An operator splitting analysis of Wasserstein--Fisher--Rao gradient flows
This is an incremental improvement for researchers in computational statistics and machine learning, focusing on enhancing sampling algorithms.
The paper tackles the problem of optimizing the convergence speed of Wasserstein-Fisher-Rao gradient flows for sampling by analyzing the impact of operator ordering and step size in split schemes, showing that a judicious choice can lead to faster convergence than the exact flow in terms of model time.
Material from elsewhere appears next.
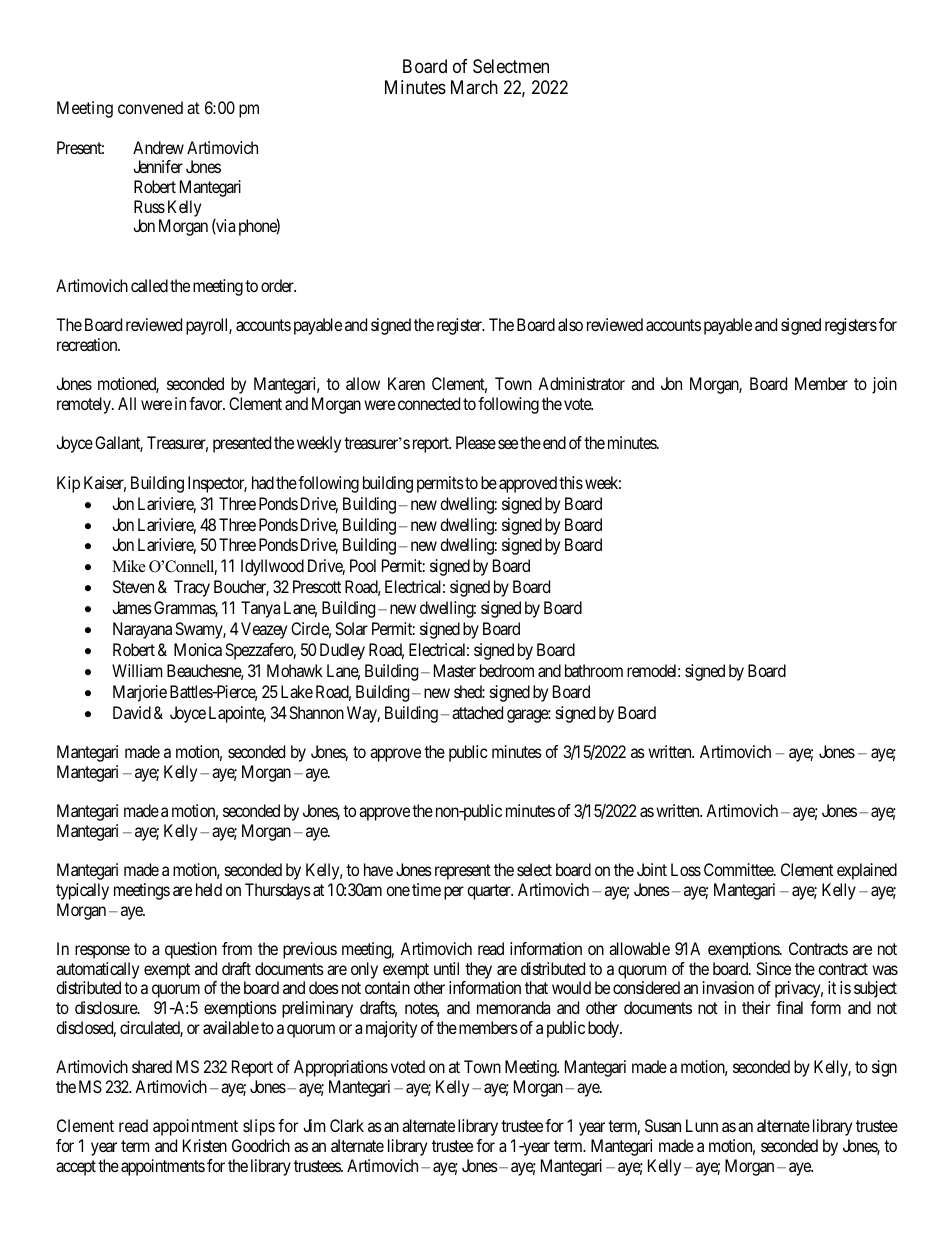 The height and width of the document is (1233, 952). What do you see at coordinates (490, 892) in the document?
I see `quarter` at bounding box center [490, 892].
Wasserstein-Fisher-Rao (WFR) gradient flows have been recently proposed as a powerful sampling tool that combines the advantages of pure Wasserstein (W) and pure Fisher-Rao (FR) gradient flows. Existing algorithmic developments implicitly make use of operator splitting techniques to numerically approximate the WFR partial differential equation, whereby the W flow is evaluated over a given step size and then the FR flow (or vice versa). This works investigates the impact of the order in which the W and FR operator are evaluated and aims to provide a quantitative analysis. Somewhat surprisingly, we show that with a judicious choice of step size and operator ordering, the split scheme can converge to the target distribution faster than the exact WFR flow (in terms of model time). We obtain variational formulae describing the evolution over one time step of both splitting schemes and investigate in which settings the W-FR split should be preferred to the FR-W split. As a step towards this goal we show that the WFR gradient flow preserves log-concavity and obtain the first sharp decay bound for WFR flow.